Are physicians/hospitals ready for new reimbursement models?

Answer: Maybe.

With all the talk about ACOs, capitation (again), value based, quality based and bundled payments, is there infra structure in place to actually execute this idea?

KPMG, the well-known audit, tax and advisory company surveyed the finance function of 164 healthcare associated professionals to assess their readiness. Only 61% said their finance divisions are accumulating gathering tools and conducting analysis to get ready for these new models. 13% were unprepared for new reimbursement models.

Remember, that CMS has signaled linking 90 % of reimbursements to value or quality-based measures by fiscal year 2018. In response, 73 % of those surveyed said they were getting ready for migrating and preparing for value-based payments.

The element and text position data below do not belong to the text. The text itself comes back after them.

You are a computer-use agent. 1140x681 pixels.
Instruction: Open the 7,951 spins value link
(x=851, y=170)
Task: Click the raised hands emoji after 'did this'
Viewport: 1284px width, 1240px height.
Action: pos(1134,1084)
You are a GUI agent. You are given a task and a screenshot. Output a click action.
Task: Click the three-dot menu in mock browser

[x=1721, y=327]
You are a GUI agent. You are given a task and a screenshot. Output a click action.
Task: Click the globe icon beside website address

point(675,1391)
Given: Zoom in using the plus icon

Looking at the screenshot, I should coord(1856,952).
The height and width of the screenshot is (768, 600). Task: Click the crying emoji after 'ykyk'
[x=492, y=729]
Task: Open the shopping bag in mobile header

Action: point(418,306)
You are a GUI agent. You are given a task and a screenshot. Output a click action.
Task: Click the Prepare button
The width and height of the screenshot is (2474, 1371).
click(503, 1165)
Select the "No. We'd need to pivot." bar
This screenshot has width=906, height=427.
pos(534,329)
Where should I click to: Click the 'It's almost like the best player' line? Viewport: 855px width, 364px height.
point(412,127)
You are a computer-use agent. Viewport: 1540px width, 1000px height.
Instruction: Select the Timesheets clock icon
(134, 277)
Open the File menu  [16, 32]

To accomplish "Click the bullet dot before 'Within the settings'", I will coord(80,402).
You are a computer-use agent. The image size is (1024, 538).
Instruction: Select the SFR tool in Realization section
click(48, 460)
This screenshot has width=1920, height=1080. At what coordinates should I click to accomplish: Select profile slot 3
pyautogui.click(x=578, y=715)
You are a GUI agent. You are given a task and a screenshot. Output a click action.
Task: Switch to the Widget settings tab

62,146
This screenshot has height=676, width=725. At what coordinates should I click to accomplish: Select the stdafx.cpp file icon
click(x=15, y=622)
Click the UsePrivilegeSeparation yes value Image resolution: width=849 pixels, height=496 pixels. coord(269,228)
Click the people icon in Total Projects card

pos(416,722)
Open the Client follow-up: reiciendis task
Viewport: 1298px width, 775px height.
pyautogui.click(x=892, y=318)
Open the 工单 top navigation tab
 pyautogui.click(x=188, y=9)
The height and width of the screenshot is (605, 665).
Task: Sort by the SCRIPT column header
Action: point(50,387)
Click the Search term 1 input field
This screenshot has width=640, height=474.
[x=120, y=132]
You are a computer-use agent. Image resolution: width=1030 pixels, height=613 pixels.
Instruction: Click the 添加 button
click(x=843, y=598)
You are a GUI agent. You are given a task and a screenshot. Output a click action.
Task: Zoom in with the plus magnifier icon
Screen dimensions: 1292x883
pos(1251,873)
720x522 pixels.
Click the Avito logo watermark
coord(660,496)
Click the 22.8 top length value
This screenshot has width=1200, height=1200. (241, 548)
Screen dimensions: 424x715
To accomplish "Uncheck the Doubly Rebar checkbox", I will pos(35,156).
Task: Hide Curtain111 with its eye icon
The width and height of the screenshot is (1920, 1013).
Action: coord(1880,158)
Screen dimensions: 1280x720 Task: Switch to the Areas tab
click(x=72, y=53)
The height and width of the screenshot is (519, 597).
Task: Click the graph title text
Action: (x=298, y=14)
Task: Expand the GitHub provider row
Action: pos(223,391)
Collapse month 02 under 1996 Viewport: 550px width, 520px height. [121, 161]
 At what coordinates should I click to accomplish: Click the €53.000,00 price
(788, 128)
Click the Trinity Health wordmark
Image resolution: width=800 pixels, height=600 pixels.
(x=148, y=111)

20% of respondents said they are prepared to measure risk and therefore able to calculate fees while 23 % are ready to utilize data and analytics to actually measure and improve efficiency and quality.

Some payers and health systems are undergoing complete overhaul of their financial and analytic information systems to be ready for this tsunami of new data points. This massive work is going on behind the scenes while we are still unsure whether anything other than WRVUs really matter. Consulting firms are prepared to ring up big profits. They and insurance companies (the few conglomerates still left standing) are sure and betting on it.